Researchers used responses from the CS21 degarelix trial questionnaire to publish mapping algorithms that address the lack of evidence-based information related to health-related quality of life issues in patients with hormone-dependent prostate cancer who are treated with degarelix.
There were 610 patients enrolled in the trial and their health-related quality of life was measured using the Short-form 12-item questionnaire (SF-12) and the European Organisation for Research and Treatment of Cancer Quality of Life Core Questionnaire (EORTC QLQ-C30). Researchers estimated patient utility based on the patients’ response to the questionnaires using four published mapping algorithms.

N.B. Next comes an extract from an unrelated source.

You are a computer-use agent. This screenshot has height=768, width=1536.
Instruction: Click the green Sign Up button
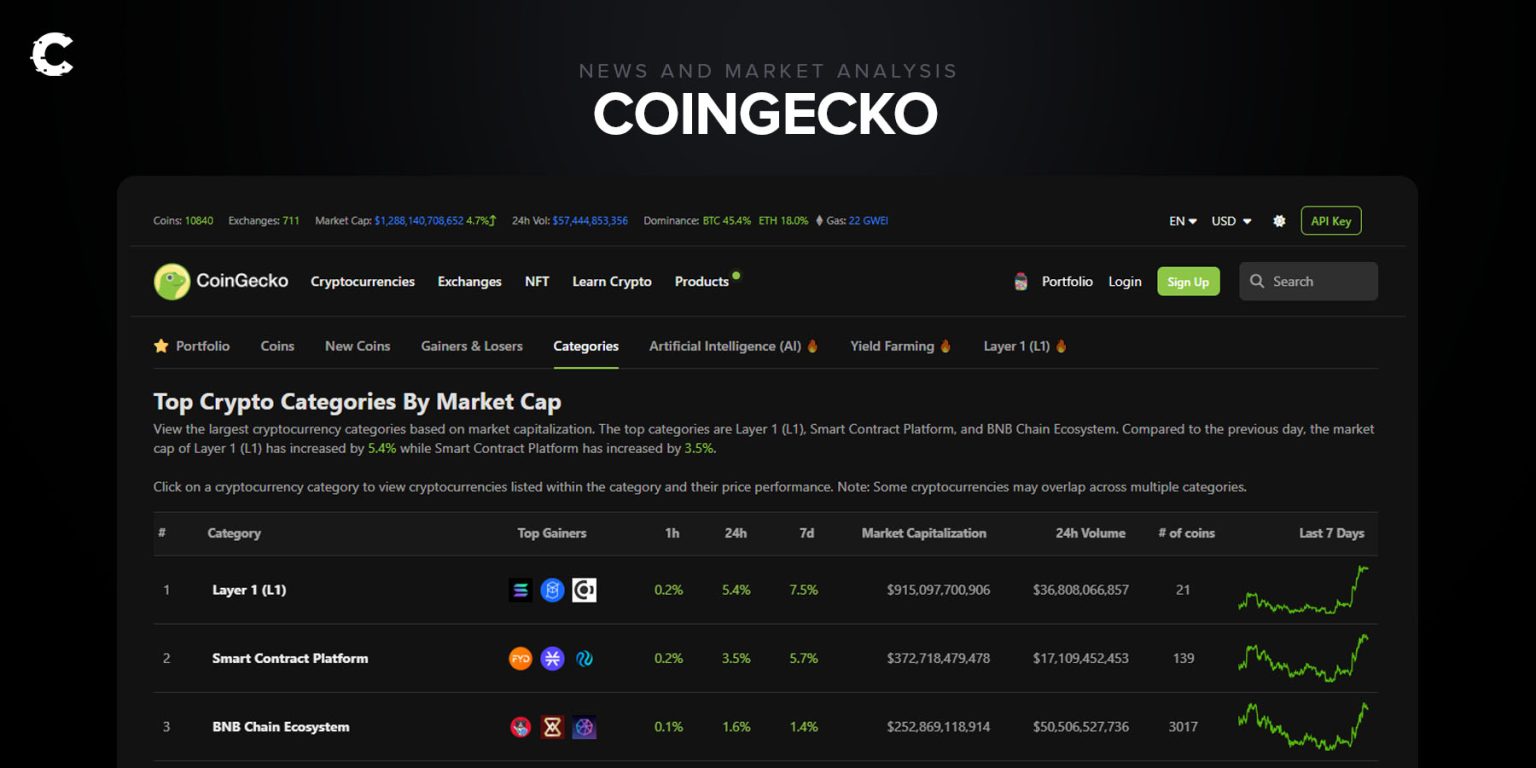[x=1188, y=282]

For patients who did not experience prostate-specific antigen progression or an adverse event, the average utility was 0.742, which is similar to previously established utilities for non-progressed prostate cancer states. If prostate-specific antigen progression occurred, utility would decrease between 0.062 and 0.134 depending on the mapping algorithm used. Musculoskeletal events has the greatest impact on patient utility out of all of the adverse events considered for the analysis. Musculoskeletal events led to a decrease in utility ranging between 0.029 and 0.086.

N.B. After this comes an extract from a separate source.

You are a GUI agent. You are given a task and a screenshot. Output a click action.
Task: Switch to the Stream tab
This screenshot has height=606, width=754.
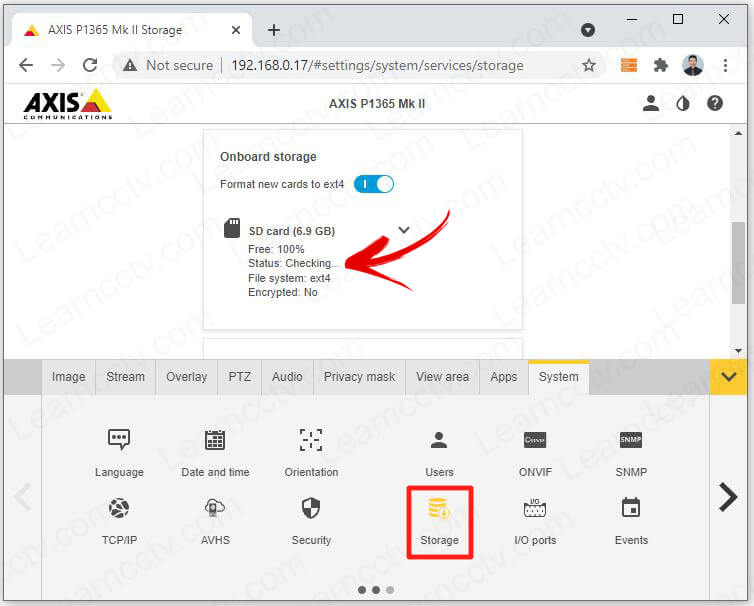point(125,377)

Based on their finding, the researchers indicated that prostate-specific antigen progression status and the occurrence of treatment- and disease-related adverse events result in a significant impact on a patient’s health-related quality of life. Degarelix can slow PSA progression which may improve the patients burden associated with health-related quality of life and utility.
Researchers addressed lack of evidence-based information related to quality of life issues in prostate cancer.

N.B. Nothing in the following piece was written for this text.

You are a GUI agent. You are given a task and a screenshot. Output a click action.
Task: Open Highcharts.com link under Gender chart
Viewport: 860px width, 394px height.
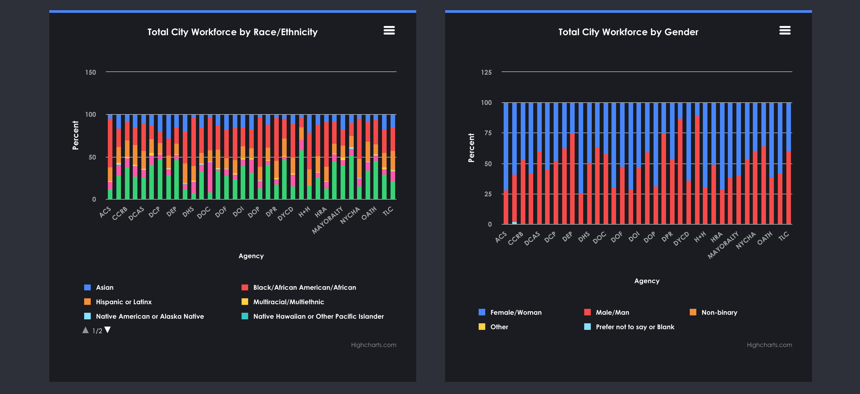click(x=770, y=345)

In this study, authors have used responses to questionnaires included in the CS21 degarelix trial and published mapping algorithms to address the paucity of evidence for health–related quality of life (HRQL) for patients with advanced hormone–dependent prostate cancer treated with degarelix.
PSA progression status and the incidence of treatment– and disease–related adverse events result in significant decrements to patient HRQL. By slowing PSA progression, degarelix may improve patient utility and the HRQL burden.